» Work to be completed
The output should be every line below, retyped exactly, with no images.

» Given records
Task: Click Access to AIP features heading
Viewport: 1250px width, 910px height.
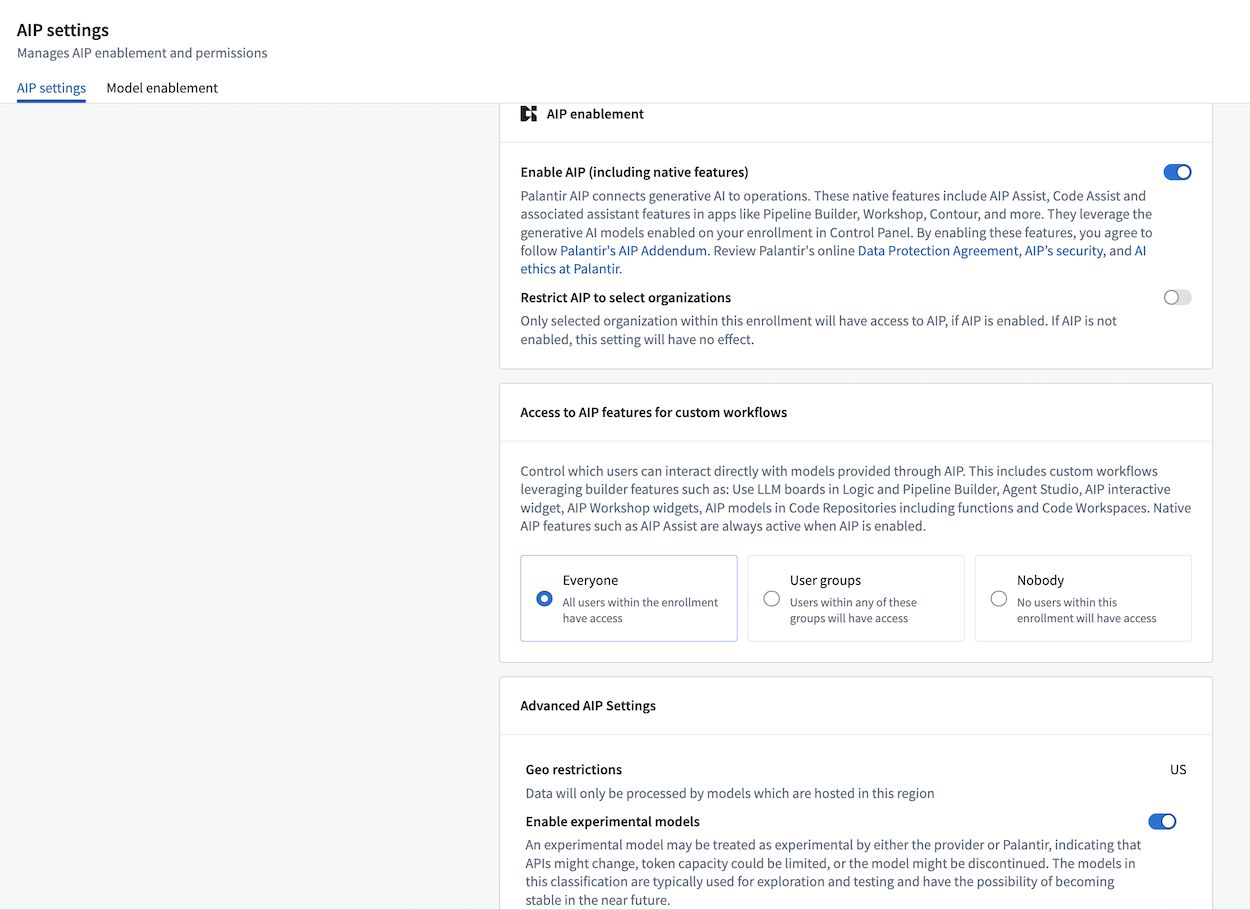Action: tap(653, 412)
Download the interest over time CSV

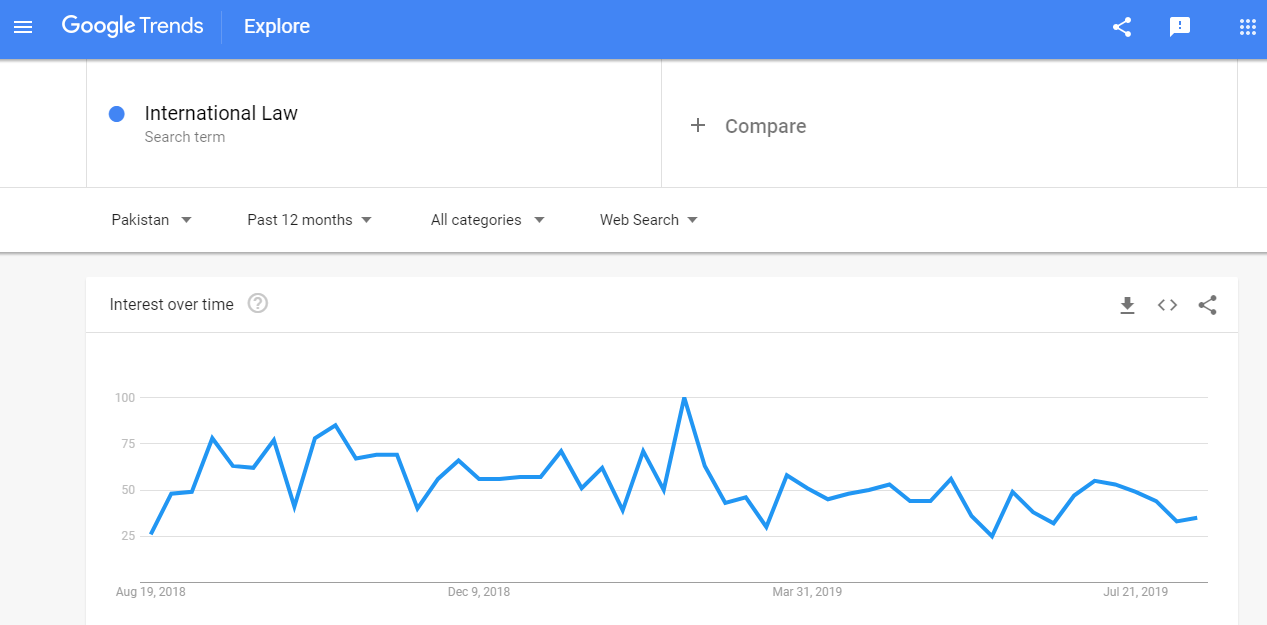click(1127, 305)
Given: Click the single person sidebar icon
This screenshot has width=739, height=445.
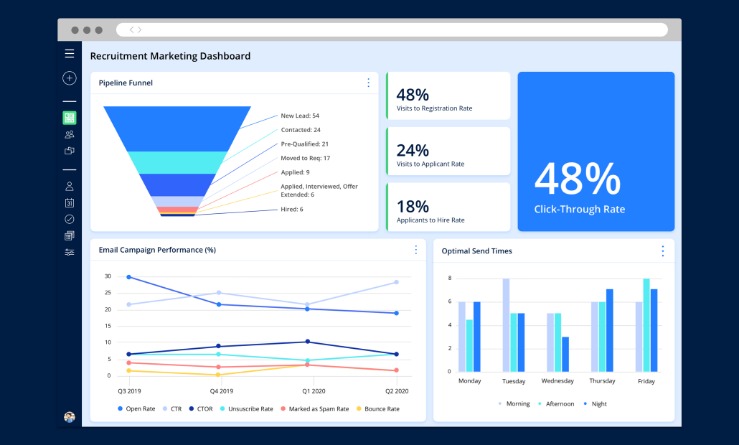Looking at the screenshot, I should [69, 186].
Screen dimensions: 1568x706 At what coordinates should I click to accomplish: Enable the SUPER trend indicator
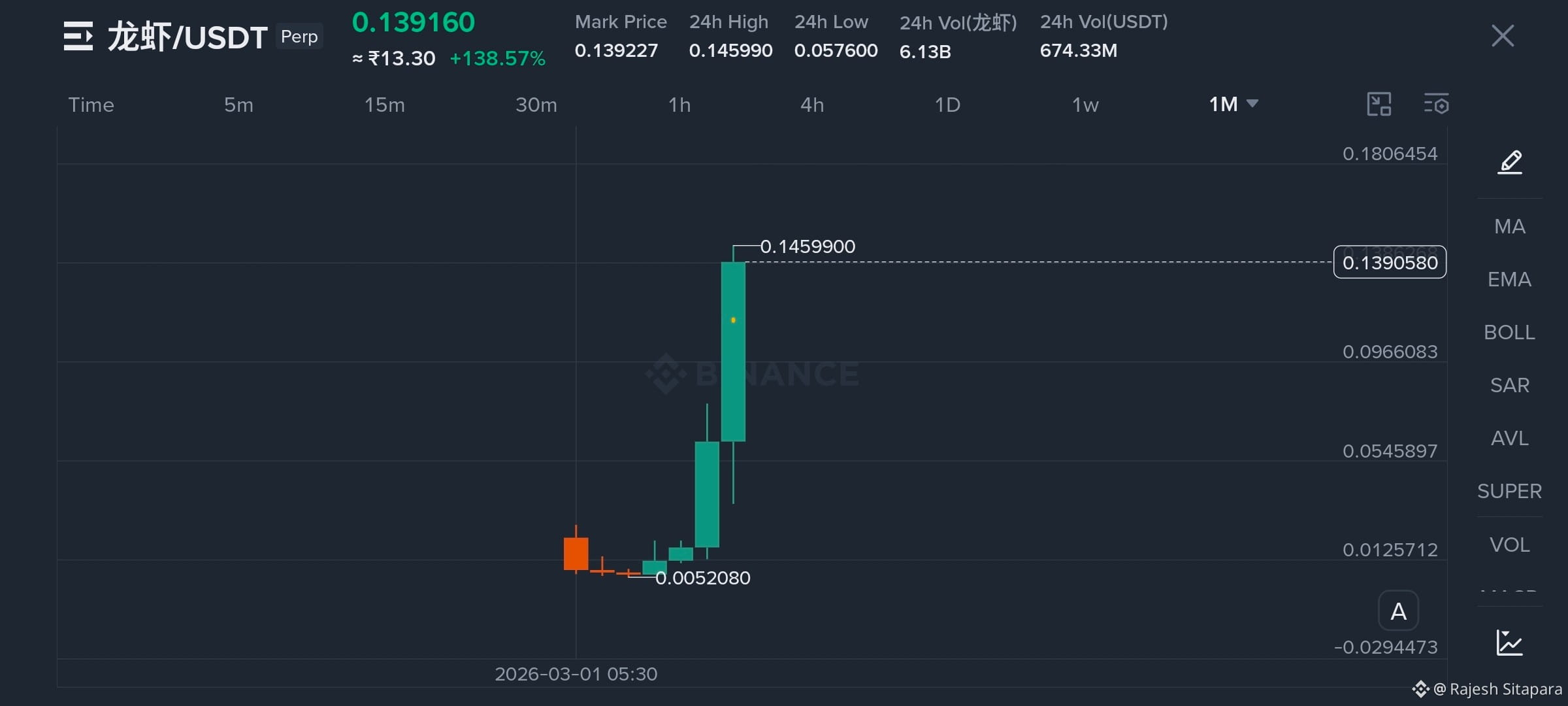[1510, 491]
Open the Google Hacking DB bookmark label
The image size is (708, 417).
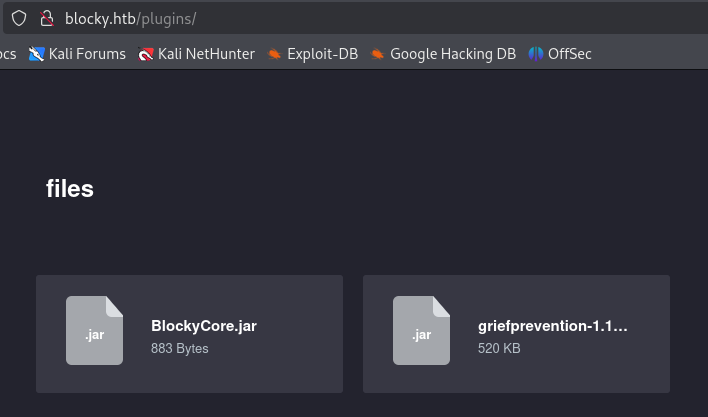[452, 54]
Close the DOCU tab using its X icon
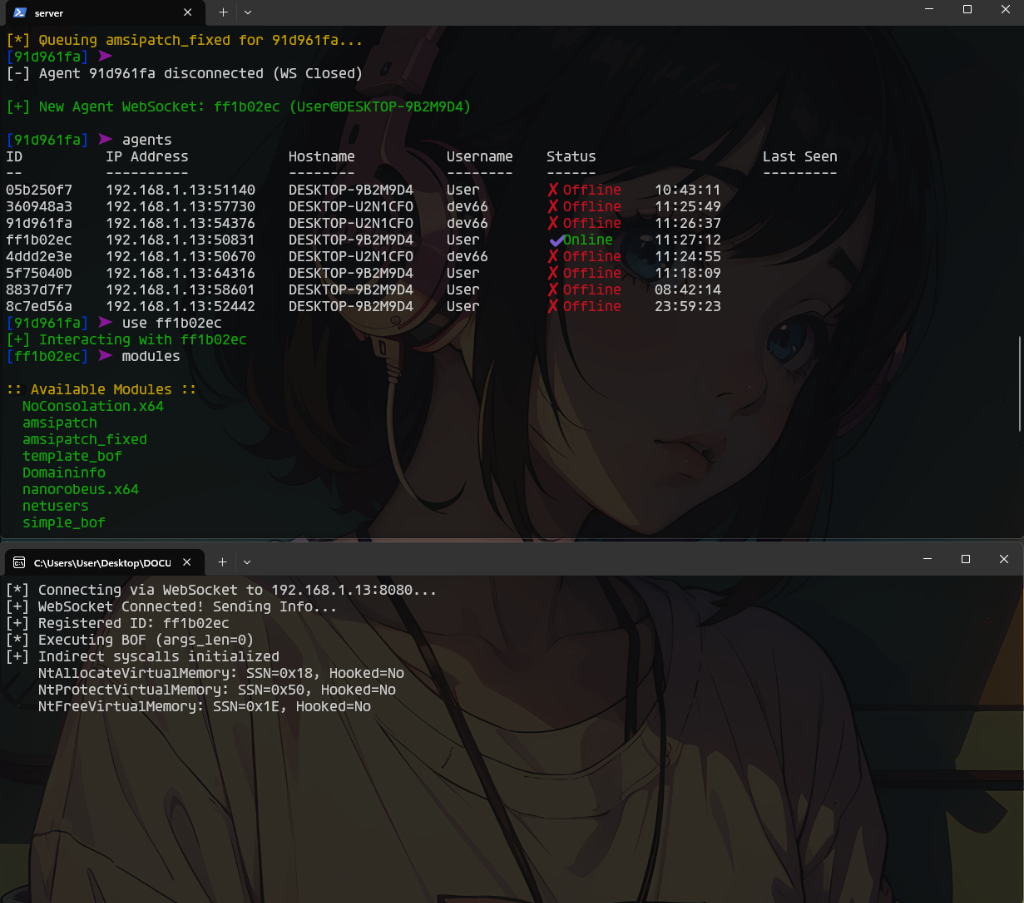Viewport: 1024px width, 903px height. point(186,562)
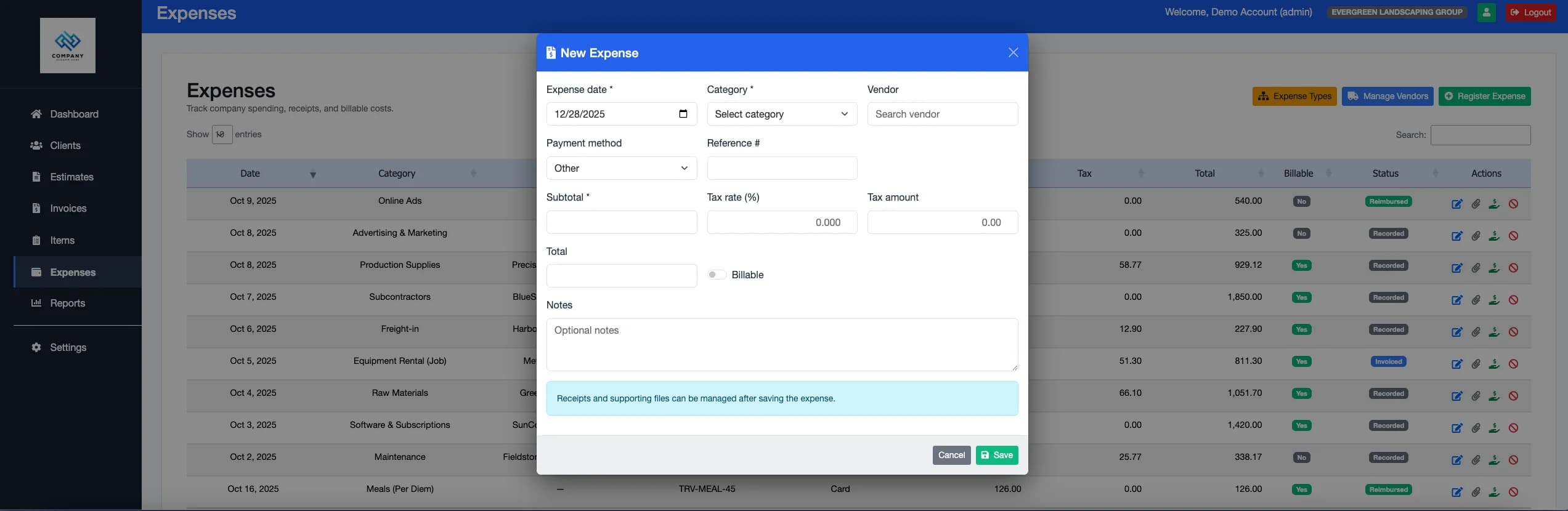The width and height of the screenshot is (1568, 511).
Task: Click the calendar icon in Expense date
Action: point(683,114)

» Task answer
Task: Click Access to AIP features heading
Viewport: 1250px width, 910px height.
Action: tap(653, 412)
Download the interest over time CSV

click(1127, 305)
Given: Click the single person sidebar icon
This screenshot has width=739, height=445.
Looking at the screenshot, I should [69, 186].
Screen dimensions: 1568x706 At what coordinates should I click to accomplish: Enable the SUPER trend indicator
[1510, 491]
Open the Google Hacking DB bookmark label
The image size is (708, 417).
[452, 54]
Close the DOCU tab using its X icon
Viewport: 1024px width, 903px height. point(186,562)
The width and height of the screenshot is (1568, 511).
Task: Click the calendar icon in Expense date
Action: point(683,114)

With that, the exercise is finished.